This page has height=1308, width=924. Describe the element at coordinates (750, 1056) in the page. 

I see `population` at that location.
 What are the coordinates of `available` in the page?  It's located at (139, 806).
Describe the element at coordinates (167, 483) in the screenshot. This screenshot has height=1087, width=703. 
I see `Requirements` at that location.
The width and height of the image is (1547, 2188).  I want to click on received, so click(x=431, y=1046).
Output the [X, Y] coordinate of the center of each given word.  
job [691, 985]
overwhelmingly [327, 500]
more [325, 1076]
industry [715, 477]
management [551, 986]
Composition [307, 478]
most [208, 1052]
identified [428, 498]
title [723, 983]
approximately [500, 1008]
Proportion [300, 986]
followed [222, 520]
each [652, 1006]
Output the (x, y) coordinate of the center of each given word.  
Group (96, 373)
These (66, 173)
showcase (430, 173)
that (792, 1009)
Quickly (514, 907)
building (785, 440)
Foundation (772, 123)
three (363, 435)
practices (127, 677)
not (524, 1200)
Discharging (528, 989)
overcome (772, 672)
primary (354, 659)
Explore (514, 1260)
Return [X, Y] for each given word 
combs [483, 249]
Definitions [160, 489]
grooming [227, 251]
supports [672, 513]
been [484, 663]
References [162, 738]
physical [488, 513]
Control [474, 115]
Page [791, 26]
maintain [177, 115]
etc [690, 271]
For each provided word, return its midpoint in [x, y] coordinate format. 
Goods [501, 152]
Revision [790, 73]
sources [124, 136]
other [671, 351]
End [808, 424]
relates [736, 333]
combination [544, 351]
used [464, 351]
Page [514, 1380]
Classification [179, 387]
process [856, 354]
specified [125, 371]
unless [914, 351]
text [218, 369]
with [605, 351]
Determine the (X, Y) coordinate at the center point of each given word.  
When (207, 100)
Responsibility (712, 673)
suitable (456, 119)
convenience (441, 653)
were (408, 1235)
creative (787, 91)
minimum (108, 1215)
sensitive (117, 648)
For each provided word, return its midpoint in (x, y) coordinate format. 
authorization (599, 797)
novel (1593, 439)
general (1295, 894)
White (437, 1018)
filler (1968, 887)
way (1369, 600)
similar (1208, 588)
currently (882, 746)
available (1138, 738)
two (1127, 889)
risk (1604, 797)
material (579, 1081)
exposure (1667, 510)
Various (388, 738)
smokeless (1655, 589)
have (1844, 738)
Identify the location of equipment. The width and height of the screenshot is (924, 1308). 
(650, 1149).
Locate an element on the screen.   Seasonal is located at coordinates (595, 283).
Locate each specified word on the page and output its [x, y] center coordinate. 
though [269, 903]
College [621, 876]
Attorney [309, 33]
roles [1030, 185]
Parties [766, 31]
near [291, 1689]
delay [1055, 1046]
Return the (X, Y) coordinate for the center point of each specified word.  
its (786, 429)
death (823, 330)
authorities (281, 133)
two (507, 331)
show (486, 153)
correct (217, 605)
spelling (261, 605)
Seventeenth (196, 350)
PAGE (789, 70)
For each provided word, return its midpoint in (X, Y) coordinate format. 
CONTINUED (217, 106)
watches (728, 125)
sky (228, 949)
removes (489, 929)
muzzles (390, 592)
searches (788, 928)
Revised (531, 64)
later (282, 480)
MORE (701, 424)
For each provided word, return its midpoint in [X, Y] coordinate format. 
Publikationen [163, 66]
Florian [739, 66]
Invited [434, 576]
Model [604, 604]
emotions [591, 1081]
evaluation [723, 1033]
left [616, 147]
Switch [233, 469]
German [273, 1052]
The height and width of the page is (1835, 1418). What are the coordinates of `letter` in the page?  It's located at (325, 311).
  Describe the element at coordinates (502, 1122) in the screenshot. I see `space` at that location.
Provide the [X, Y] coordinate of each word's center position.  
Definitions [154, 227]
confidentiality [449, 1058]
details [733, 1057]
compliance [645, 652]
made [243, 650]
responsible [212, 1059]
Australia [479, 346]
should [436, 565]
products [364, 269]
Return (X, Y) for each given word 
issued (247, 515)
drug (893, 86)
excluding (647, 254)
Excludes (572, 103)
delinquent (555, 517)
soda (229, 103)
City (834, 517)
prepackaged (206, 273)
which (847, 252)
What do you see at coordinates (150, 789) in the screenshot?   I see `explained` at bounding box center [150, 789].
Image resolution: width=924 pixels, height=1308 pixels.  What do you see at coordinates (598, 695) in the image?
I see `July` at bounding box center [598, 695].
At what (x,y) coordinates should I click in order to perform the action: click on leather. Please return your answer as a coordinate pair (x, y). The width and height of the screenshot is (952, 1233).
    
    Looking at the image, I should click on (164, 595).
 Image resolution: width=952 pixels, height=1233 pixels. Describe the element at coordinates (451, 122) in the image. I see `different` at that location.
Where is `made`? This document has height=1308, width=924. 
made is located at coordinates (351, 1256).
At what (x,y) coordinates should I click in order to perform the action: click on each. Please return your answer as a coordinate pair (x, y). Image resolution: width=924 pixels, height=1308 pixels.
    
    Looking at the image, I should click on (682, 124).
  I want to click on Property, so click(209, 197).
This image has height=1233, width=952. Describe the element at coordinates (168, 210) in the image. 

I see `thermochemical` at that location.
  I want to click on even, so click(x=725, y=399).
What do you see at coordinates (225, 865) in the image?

[GOAL] Gather every line of the material that includes the word "made" and list those lines.

[RESULT]
made [243, 650]
Where is `made`? This document has height=1308, width=924. 
made is located at coordinates (351, 1256).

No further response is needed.